Thursday, November 7, 2019

New Partners for Nomisma

Several new partners have joined the Nomisma.org numismatic Linked Open Data ecosystem through the database network developed through the Berlin Münzkabinett. This software framework, which is used by about 20 collections in Germany and Austria, now supports the direct-to-Nomisma RDF export detailed in Nomisma.org's documentation. Previously, I had written a PHP script to harvest LIDO XML files (one by one) that were listed in text files from each institution. At one HTTP request per second, it typically took about three hours to generate an RDF export for Berlin that I stored as a static file on the numismatics.org server. Now, it takes only a minute or two to ingest RDF VoID dataset metadata and data dumps directly from the Berlin database.

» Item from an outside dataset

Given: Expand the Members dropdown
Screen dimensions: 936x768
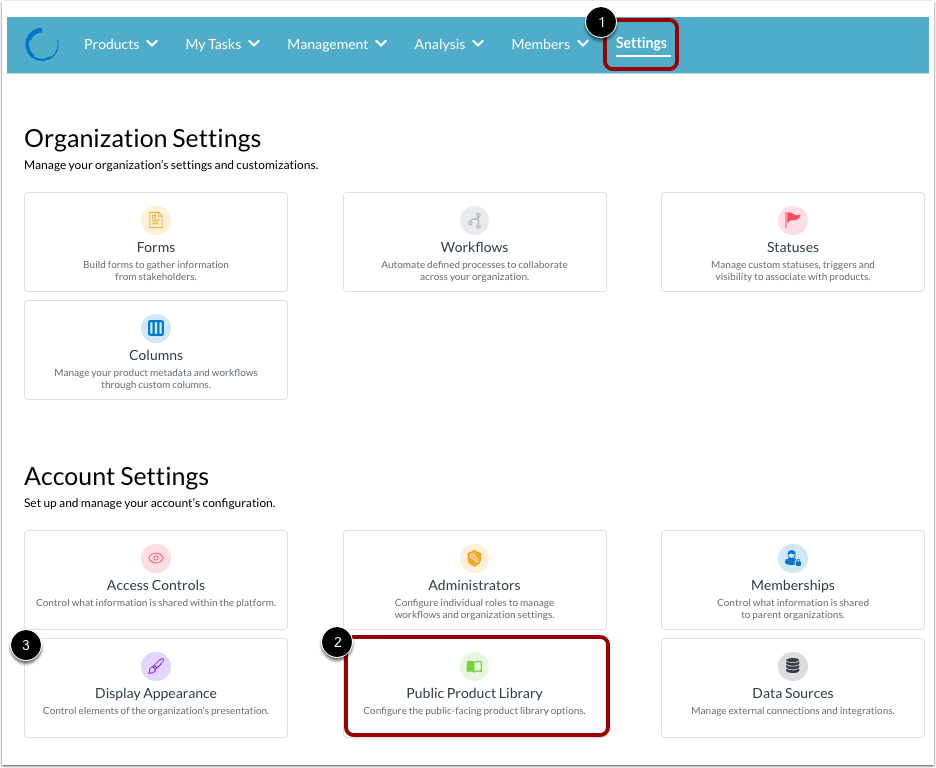Looking at the screenshot, I should (549, 44).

Now, about three-quarters of the 40 or so collections that contribute data to Nomisma offer direct RDF exports according to our specifications, which is a tremendous advancement toward sustainability of our ingestion workflow. KENOM offers an OAI-PMH API that I have scripted to harvest, and harvesting from the Bibliothèque nationale de France is a combination CSV processing/Gallica OAI-PMH harvesting. The remaining partners have been added into Nomisma by writing bespoke scripts for processing CSV into RDF and storing static files on the ANS server (often, this process includes having to use OpenRefine to map coin type references to URIs). I am hoping that in the next few years, we can transition completely to direct RDF ingestion via our VoID specification or Linked Art JSON-LD harvesting, which I have already begun to prototype in the Nomisma.or backend.

New partners include:
  • Augsburg University
  • Konstanz University
  • Mainz University
  • University of Vienna

These add more than 1,000 coins into Nomisma.org, primarily for OCRE and CRRO.

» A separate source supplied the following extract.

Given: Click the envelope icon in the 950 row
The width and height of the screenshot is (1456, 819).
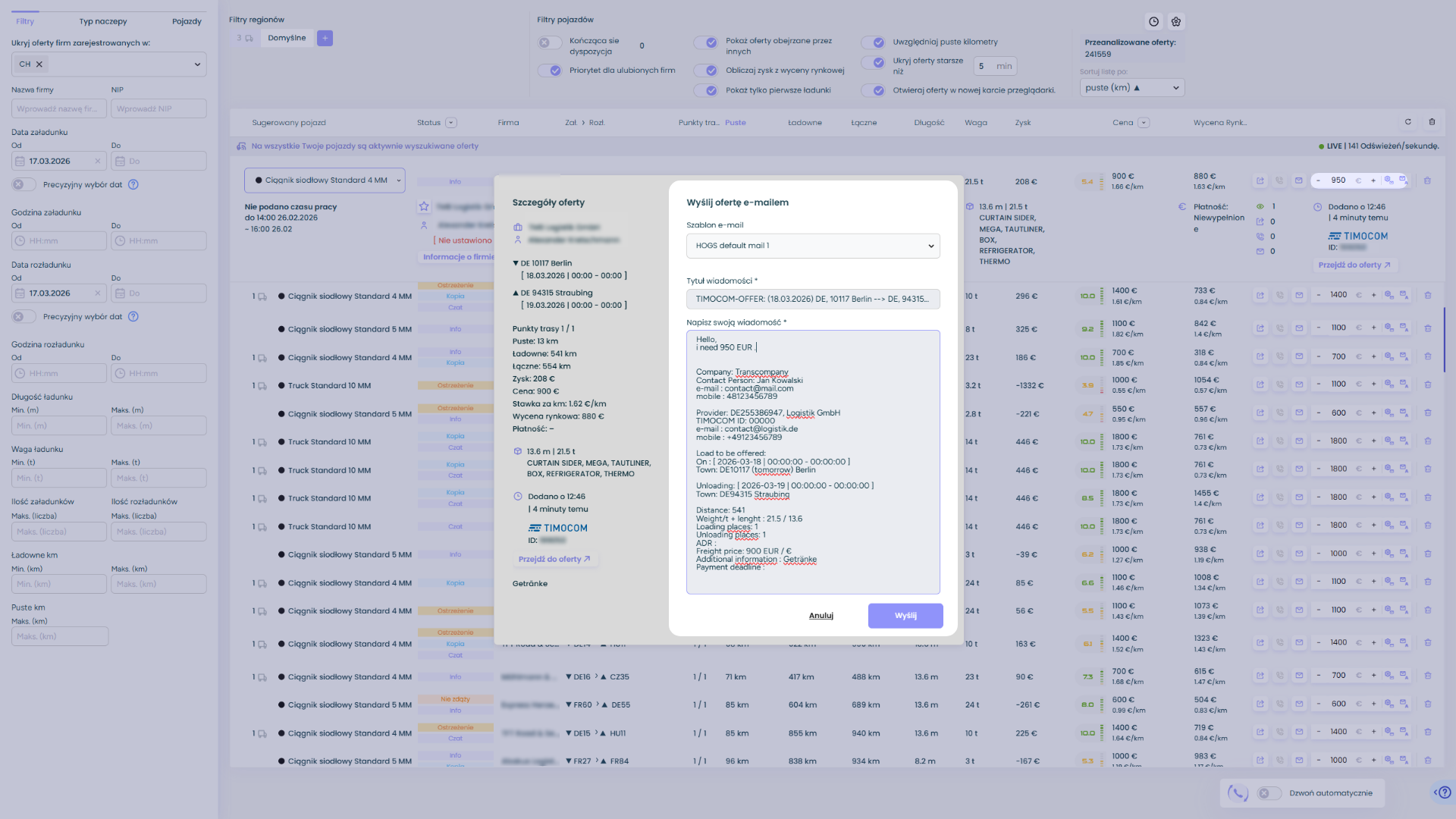Looking at the screenshot, I should coord(1299,180).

Friday, September 27, 2019

First pass at processing Linked Art JSON-LD to Nomisma RDF

Over the last few weeks, I have been developing a harvester for Linked Art-complaint JSON-LD simultaneously in both Nomisma.org and Kerameikos.org, which share similar frameworks that are built around Orbeon XForms for manually editing or transforming large quantities of data (usually CSV) to RDF, and connecting these workflows directly to Apache Solr and a SPARQL endpoint. These new features, in both platforms, load JSON-LD from a URL, which is transformed into the XForms 2.0 spec's JSON-to-XML model, and is then validated and parsed into RDF/XML on the way into the SPARQL endpoint.

I will write something more comprehensive about how this functions specifically on the Greek pottery side of things, but I have successfully tested transforming the Linked Art JSON-LD for a test coin (http://numismatics.org/collection/1944.100.76933.jsonld?profile=linkedart) into the Nomisma.org hybrid data model that is composed of properties and classes from our own numismatic ontology and properties from other ontologies, like Dublin Core Terms and the Europeana Data Model.

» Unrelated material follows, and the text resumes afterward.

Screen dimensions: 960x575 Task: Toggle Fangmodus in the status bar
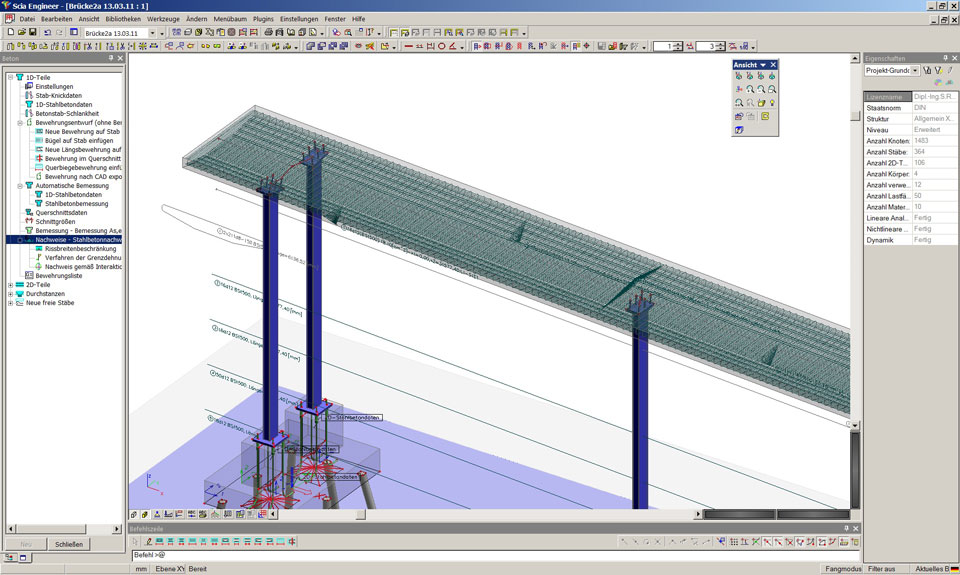pos(841,568)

This transformation process removes much of the developer-oriented cruft out of the JSON to distill the model specifically to the essential literals and URIs necessary for connecting a coin, its measurements, images, and coin type URIs to the numismatic knowledge graph in the Nomisma.org SPARQL endpoint.

Basically, it performs the following functions:

  • Maps the preferred term for an object dcterms:title and the accession number to dcterms:identifier
  • Measurements (weight, axis, diameter) are mapped to the correct Nomisma property and validated to ensure that they conform to the correct units. Inches and centimeters will be converted to millimeters for diameter, height, width, and thickness.
  • Images for each "part" (obverse, reverse) are placed into the appropriate nmo:hasObverse or nmo:hasReverse data object as foaf:depiction. IIIF service URIs are expanded into the edm:WebResource and svcs:Service model that we have appropriated from the Europeana Data Model specification.
  • Any top-level "type" (classified_as) that is not a Getty or Nomisma URI is presumed to be a coin type. We would like to discuss this further with the Linked Art community to formalize a method by which we can flag coin type URIs in a more stable and consistent manner.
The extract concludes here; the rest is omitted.